The #2 Factor To Protecting Yourself and Your Family In A Fire:

Have an Escape Plan


Your ability to get out depends on advance warning from smoke alarms and advance planning. Do you have an escape plan?

In 2014, there were an estimated 367,500 reported home structure fires and 2,745 associated civilian deaths in the United States.

escape plan

Fire can spread rapidly through your home, leaving you as little as one or two minutes to escape safely once the alarm sounds. Pull together everyone in your household and make an escape plan. Walk through your home and inspect all possible exits and escape routes.  Households with children should consider drawing a floor plan of your home, marking two ways out of each room, including windows and doors. Also, mark the location of each smoke alarm. For easy planning, download NFPA’s escape planning grid (PDF, 1.1 MB). This is a great way to get children involved in fire safety in a non-threatening way.

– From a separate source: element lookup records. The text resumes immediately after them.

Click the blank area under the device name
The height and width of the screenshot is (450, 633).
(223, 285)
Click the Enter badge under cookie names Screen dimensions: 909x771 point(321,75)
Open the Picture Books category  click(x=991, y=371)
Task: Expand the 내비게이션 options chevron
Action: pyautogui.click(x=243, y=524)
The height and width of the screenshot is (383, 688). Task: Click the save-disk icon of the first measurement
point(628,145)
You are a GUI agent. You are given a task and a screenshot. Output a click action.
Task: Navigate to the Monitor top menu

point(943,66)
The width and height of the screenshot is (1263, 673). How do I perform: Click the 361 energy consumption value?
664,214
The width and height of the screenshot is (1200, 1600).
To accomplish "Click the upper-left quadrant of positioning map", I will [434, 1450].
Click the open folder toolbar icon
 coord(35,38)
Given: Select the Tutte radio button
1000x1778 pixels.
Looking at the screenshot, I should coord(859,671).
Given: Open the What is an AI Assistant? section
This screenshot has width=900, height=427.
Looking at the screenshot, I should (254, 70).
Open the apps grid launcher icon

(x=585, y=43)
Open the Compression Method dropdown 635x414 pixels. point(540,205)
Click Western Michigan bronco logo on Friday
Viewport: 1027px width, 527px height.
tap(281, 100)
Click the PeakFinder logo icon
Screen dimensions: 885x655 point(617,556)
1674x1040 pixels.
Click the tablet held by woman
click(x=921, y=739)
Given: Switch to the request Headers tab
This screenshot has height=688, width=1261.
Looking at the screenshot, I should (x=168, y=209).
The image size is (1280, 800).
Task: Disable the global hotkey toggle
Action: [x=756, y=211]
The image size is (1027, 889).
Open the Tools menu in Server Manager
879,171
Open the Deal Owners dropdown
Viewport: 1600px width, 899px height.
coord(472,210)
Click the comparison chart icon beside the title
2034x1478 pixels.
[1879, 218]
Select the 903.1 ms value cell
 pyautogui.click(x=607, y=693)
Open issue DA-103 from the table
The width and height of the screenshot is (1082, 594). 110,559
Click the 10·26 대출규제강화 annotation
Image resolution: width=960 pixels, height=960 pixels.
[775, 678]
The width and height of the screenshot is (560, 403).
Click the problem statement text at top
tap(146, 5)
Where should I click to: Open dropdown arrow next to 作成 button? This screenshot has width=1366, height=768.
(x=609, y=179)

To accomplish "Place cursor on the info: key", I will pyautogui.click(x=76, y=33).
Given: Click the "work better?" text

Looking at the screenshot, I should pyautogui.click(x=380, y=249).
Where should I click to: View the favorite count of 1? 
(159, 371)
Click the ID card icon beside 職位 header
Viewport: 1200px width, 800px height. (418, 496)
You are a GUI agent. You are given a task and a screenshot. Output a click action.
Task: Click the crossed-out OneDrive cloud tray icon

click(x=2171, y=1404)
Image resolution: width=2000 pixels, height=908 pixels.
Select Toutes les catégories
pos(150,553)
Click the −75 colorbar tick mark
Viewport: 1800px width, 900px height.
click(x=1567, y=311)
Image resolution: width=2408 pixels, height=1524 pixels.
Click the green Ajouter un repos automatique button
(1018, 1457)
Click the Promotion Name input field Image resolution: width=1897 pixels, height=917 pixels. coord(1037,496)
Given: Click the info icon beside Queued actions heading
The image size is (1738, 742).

  • Walk through your home and look for two ways out of every room.
  • Make sure escape routes are clear of debris and doors and windows open easily. Windows with security bars or grills should have an emergency release device.
  • Plan an outside meeting place where everyone will meet once they have escaped. A good meeting place is something permanent, like a tree, light pole, or mailbox a safe distance in front of the home.
  • If there are infants, older adults, family members with mobility limitations or children who do not wake to the sound of the smoke alarm, make sure that someone is assigned to assist them in the event of an emergency.
  • If the smoke alarm sounds, get outside and stay outside. Respond quickly – get up and go, remember to know two ways out of every room, get yourself outside quickly, and go to your outside meeting place with your family.